INPUT —
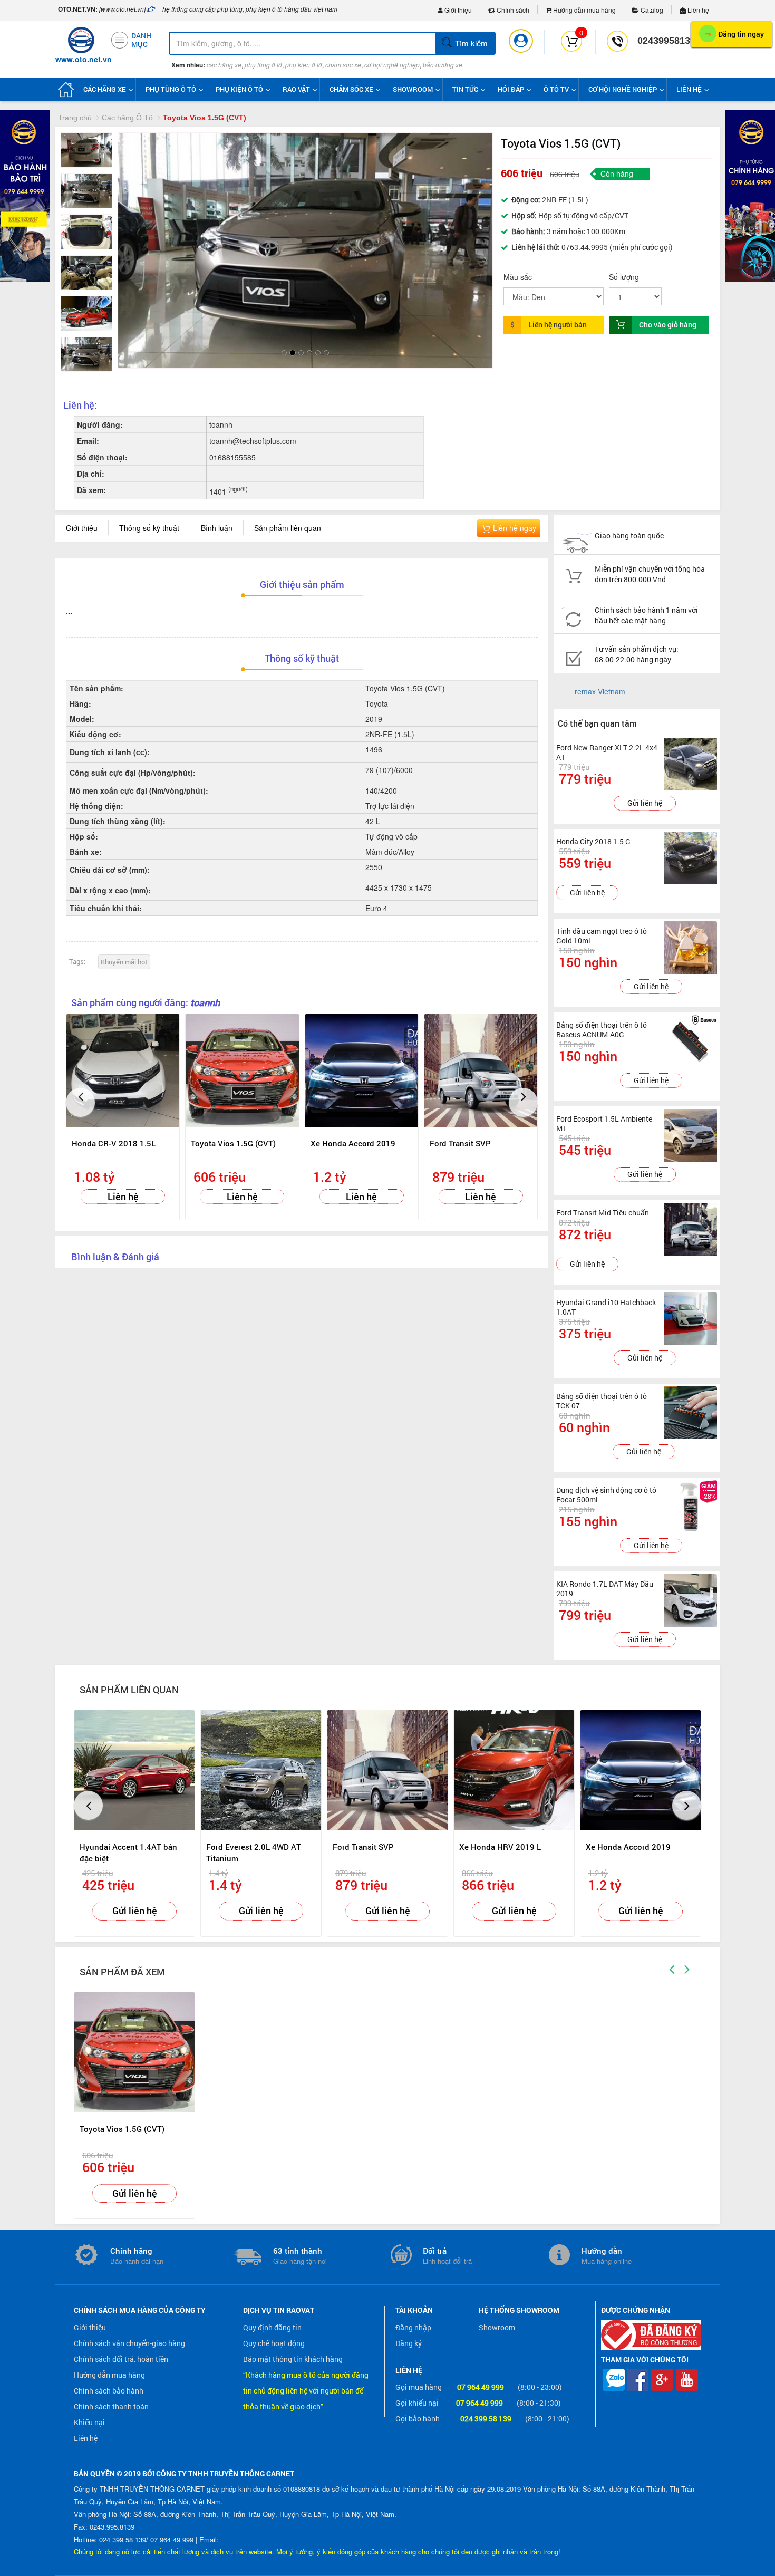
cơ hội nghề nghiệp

==

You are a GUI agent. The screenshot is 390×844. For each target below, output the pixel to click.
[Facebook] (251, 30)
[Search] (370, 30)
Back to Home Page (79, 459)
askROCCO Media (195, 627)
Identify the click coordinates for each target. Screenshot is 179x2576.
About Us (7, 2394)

...

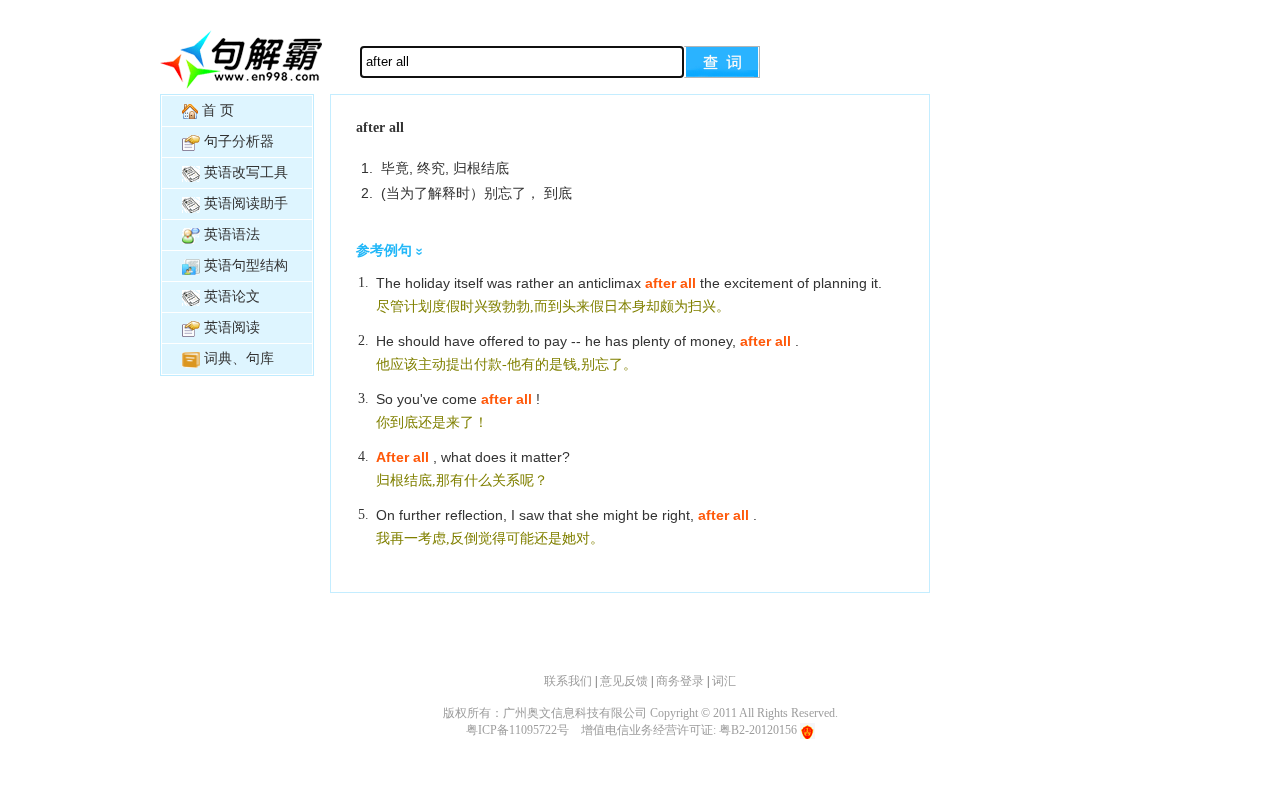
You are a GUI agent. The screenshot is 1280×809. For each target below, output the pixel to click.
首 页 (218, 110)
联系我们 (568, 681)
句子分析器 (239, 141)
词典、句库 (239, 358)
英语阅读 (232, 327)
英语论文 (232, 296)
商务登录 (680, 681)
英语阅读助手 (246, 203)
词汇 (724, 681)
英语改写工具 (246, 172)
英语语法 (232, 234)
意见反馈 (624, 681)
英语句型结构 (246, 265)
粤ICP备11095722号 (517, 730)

WHAT THE EXERCISE ASKS —
Locate the string "click" in the listing above and copy every line where it occurs.

RESPONSE TO THE EXERCISE —
You are a GUI agent. The screenshot is 390×844. For each target below, output the pixel to click.
Identify the click coordinates for each target. Screenshot is 179x2576.
You are a GUI agent. The screenshot is 1280×809. For each target below, output the pixel to click.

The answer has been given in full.